==== Extrait fourni
Être en même temps la voix publique et la voix du législateur ; être le défenseur nécessaire de toutes les causes qui intéressent le Prince, et de toutes celles qui intéressent le public ; être l’organe toujours secourable de ceux à qui leur âge ou leur état ne permettent pas de se faire entendre au pied des tribunaux ; être dans les affaires contentieuses le dépositaire, l’interprète, l’arbitre des preuves, des argumens, des moyens respectifs, et par là prévenir souvent et faciliter toujours le jugement du sénat respectable dont on s’attire la confiance ; tels sont les droits qui caractérisent la charge d’Avocat-Général, telles sont les fonctions de son Ministère. L’imagination s’effraye, et l’émulation se décourage en considérant toutes les qualités qu’un esprit doit rassembler pour fournir glorieusement une si vaste carrière. Il faut une étendue qui suffise à la multitude toujours renaissante des affaires, une pénétration capable de les approfondir toutes, une perspicacité qui atteigne jusqu’à la substance intime d’une affaire obscure, pour en arracher les moyens décisifs et victorieux qui auroient échappé à l’œil perçant de l’intérêt, aux parties elles-mêmes ; il faut enfin réunir les sentimens du citoyen, les vues de l’homme d’état, l’érudition du jurisconsulte, l’ordre et la netteté dans les idées qui caractérisent le grand magistrat, l’éloquence vive et en même temps judicieuse de l’orateur le plus consommé.
========
==== Données fournies
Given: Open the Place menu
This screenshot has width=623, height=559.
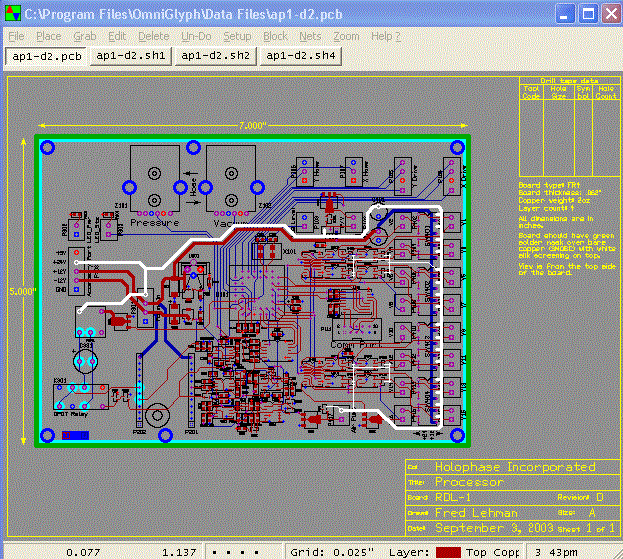Looking at the screenshot, I should (48, 36).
========
> Consignes
1. Répondez à ces questions sur l'extrait consacré à la charge d'Avocat-Général :
(a) De qui cette charge est-elle l'organe toujours secourable ?
(b) Que font l'imagination et l'émulation devant les qualités exigées ?
(c) Quelle éloquence faut-il réunir, selon la dernière phrase ?
2. Poursuivez le texte sur la charge d'Avocat-Général à partir de sa dernière phrase.

> Réponses
1.
(a) De ceux à qui leur âge ou leur état ne permettent pas de se faire entendre au pied des tribunaux.
(b) L'imagination s'effraye et l'émulation se décourage.
(c) L'éloquence vive et en même temps judicieuse de l'orateur le plus consommé.

2.
L’art de bien dire, celui de bien écrire, celui de bien composer, dont vous venez de faire, Monsieur, un si bel usage, ne rempliroient qu’imparfaitement les devoirs d’un Avocat-Général. Forcé souvent par des circonstances aussi soudaines qu’imprévues, à être éloquent sans préparation, avouez-le, Monsieur, vous avez besoin de talent inné que la nature seule peut donner et dont elle est si avare ; vous avez besoins de ce rare et admirable instinct du génie, qui entraîné par une inspiration toujours heureuse, saisit et embrasse à la fois le vrai, le beau et le sublime ; vous avez besoin de cette énergie du style que l’étude ne donne point, qui semble participer de l’enthousiasme, et qui présentant les objets sous le point de vue le plus frappant, pénètre rapidement l’auditeur du sentiment dont l’orateur est pénétré.

Je n’en dirai pas davantage ; que votre modestie se rassure, Monsieur, je la respecterai, et je laisse au public le soin facile de trouver dans l’énumération des talens qui vous sont nécessaires, celle des talens que vous possédez. Cet éloge vraiment digne de vous a déjà prévenu celui que je pourrois faire, et elle est ma destinée aujourd’hui, qu’ayant à traiter des sujets qui seront à jamais célèbres dans l’histoire de l’Académie, je ne puis rien dire qui n’ait été dit, je ne puis rien louer qui n’ait été loué, je ne puis que rappeler au public ses propres idées et ses propres sentimens.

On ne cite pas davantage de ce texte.